*** Opening Available records ***
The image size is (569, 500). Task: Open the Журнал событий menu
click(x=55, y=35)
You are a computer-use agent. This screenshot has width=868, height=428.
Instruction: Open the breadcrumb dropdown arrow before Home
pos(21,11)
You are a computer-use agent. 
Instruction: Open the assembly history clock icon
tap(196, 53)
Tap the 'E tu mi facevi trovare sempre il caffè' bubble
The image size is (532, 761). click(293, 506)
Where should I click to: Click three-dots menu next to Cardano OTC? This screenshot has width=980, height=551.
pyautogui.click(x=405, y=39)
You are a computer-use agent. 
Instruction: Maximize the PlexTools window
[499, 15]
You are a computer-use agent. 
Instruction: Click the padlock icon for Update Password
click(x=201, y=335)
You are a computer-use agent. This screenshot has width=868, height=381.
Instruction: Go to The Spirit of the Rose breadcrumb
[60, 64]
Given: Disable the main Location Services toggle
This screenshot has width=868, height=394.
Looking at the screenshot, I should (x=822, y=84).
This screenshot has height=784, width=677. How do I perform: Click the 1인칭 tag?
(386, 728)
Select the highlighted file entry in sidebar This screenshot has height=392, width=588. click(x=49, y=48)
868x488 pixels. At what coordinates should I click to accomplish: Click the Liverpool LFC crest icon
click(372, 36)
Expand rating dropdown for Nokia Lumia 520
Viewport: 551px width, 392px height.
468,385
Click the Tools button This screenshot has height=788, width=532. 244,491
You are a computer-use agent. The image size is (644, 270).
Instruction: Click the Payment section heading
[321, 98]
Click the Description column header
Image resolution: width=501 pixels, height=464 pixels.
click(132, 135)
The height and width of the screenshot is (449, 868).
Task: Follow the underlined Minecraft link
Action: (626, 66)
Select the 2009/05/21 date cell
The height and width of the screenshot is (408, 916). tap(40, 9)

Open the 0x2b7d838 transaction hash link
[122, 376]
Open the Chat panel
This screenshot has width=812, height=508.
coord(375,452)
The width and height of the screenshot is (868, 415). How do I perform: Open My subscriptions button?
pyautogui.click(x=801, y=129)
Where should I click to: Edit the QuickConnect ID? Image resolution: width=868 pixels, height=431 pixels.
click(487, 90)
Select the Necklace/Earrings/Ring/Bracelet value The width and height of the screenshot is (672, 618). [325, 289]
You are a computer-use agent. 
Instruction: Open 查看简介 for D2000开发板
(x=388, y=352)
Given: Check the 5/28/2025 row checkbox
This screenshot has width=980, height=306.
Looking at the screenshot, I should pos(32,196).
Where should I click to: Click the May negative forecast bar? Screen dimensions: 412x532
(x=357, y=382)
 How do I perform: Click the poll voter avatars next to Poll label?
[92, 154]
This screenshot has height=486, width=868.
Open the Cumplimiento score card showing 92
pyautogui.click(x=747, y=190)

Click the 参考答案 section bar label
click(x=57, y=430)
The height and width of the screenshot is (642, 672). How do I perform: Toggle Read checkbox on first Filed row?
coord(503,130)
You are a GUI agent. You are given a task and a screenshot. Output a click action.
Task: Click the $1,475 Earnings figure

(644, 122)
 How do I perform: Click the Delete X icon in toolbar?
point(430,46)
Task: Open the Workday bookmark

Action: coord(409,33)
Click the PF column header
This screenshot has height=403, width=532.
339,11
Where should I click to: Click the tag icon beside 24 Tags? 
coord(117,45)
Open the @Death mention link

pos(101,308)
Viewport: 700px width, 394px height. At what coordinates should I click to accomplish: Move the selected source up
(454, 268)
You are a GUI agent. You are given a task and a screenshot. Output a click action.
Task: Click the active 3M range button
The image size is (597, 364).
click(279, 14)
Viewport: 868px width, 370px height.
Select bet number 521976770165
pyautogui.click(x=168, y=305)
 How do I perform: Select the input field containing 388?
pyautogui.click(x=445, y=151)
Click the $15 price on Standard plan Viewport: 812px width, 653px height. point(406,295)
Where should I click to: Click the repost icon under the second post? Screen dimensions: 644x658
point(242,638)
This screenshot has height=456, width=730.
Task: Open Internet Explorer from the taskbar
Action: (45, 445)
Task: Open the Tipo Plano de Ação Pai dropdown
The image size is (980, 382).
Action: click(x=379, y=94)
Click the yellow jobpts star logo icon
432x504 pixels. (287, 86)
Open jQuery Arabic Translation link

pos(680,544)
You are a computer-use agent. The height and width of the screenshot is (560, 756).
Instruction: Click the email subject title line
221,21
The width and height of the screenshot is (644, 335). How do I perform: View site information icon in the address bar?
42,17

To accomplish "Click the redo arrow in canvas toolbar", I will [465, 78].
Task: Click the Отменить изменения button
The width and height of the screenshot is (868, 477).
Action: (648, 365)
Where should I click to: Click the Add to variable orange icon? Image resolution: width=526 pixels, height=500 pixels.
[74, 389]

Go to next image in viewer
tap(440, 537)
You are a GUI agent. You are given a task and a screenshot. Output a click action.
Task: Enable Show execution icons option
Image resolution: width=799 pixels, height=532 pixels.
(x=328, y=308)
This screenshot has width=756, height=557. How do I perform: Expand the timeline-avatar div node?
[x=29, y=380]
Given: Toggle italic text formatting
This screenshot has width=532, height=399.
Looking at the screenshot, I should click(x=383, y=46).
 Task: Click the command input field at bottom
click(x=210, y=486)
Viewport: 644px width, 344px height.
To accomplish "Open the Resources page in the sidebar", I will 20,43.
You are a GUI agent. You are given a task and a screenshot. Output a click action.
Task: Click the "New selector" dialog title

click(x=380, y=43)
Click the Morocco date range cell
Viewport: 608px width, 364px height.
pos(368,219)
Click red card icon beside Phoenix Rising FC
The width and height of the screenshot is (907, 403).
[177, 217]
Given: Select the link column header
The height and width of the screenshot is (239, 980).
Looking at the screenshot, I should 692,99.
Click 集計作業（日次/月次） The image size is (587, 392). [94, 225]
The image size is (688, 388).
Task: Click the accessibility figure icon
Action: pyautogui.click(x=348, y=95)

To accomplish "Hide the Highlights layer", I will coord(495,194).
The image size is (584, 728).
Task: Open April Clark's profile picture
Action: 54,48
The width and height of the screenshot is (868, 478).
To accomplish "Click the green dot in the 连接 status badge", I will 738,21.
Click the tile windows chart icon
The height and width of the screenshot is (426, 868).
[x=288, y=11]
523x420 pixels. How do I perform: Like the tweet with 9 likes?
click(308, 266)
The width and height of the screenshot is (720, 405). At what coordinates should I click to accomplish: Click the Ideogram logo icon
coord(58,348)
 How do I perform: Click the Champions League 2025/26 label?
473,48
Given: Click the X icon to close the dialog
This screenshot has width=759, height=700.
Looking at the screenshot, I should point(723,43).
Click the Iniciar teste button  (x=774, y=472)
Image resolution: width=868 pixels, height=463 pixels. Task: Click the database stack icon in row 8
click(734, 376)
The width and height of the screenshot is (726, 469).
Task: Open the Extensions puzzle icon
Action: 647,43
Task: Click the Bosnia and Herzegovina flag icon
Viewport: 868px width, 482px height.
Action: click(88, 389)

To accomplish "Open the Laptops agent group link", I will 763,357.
*** Closing Available records ***
• **What is being asked**: The required answer is the run of lines above, starting at the line with "has width=868, height=381." and ending at the line with "You are a computer-use agent. The image", reproduced exactly with both ends.

• **Output of the task**:
You are a computer-use agent. This screenshot has width=868, height=381.
Instruction: Go to The Spirit of the Rose breadcrumb
[60, 64]
Given: Disable the main Location Services toggle
This screenshot has width=868, height=394.
Looking at the screenshot, I should (x=822, y=84).
This screenshot has height=784, width=677. How do I perform: Click the 1인칭 tag?
(386, 728)
Select the highlighted file entry in sidebar This screenshot has height=392, width=588. click(x=49, y=48)
868x488 pixels. At what coordinates should I click to accomplish: Click the Liverpool LFC crest icon
click(372, 36)
Expand rating dropdown for Nokia Lumia 520
Viewport: 551px width, 392px height.
468,385
Click the Tools button This screenshot has height=788, width=532. 244,491
You are a computer-use agent. The image size is (644, 270).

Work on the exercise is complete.